Johnnie's answer was less kind to us lefties, but strikes me harder as closer to the truth. We are tribal. We label ourselves and fight with a real sense of in-group loyalty and out-group hostility. Look at what happened in the atheist community after Sam Harris turned out to be a racist cock (google Pharyngula Sam Harris and read some comments at mild criticism of Harris if you want to get an idea of what I'm talking about).

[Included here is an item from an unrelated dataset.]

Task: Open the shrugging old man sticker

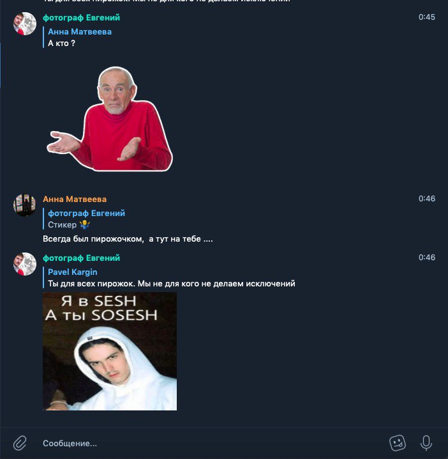Action: [x=110, y=119]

It's easy to give our team a name, dislike any other group with a slightly differing outlook on how to fight for better rights for all and assume that they're not following the One Right Way(TM) for the movement as a whole. The Socialist Activist Manifesto is a good example of this. It's like they decided that anyone who has fun and is a socialist isn't doing it right:
We cannot realize a socialist society with moral and intellectual weakness; we must be consistent and steadfast.
We cannot realize a socialist society with time-wasting and partying; we must always be serious and dedicated.
We cannot realize a socialist society with romantic ideals and sentiments; we must be practical, pragmatic, and deliberate.
That's tribalism, pure and simple - "if you're not one of us, you're one of them" rings from every single line of their insufferably pompous manifesto. This as a reason for infighting feels like it is why, and while I'm not normally one to follow gut feelings, here it's appropriate: only my Type I thought process can really work like other people's Type I processes.

So maybe Jonnie's right. In fact, he probably is right. Maybe I'm right. It's likely that both things contribute. But I have a final question:

Why does it matter if we fight?

We're not on a simple linear left-right scale. Left- and Right-wing are simple labels when mainstream politics has essentially a two party dichotomy but it in no way means that we, the people, need to separate into two diametrically opposed voting blocs like foxes and rabbits.

Why are we not asking why there is such a dearth of free thrinking on the right that we're still hearing the same refrain for lower taxes from a united voice? Why is everybody dumbly towing the line considered a strength? It may get things done, but it's a weaker movement for it, more open to extremism fostered on a majority by a vocal minority (abortion rights, anyone?).

On 'the Left' we represent a cacaphony of different voices, each pushing for their own struggle. Yes, it means some people will think that they have the Most Important Idea Ever(TM) and that there's a conspiracy to keep it down by all the people who are banging on about other stuff all the time. But it also means that the traditionally voiceless can get themselves heard. And that we raise issues long before 'the Right' ever could.

If anyone wants to disagree with that, I'm well up for hearing it. And I love irony.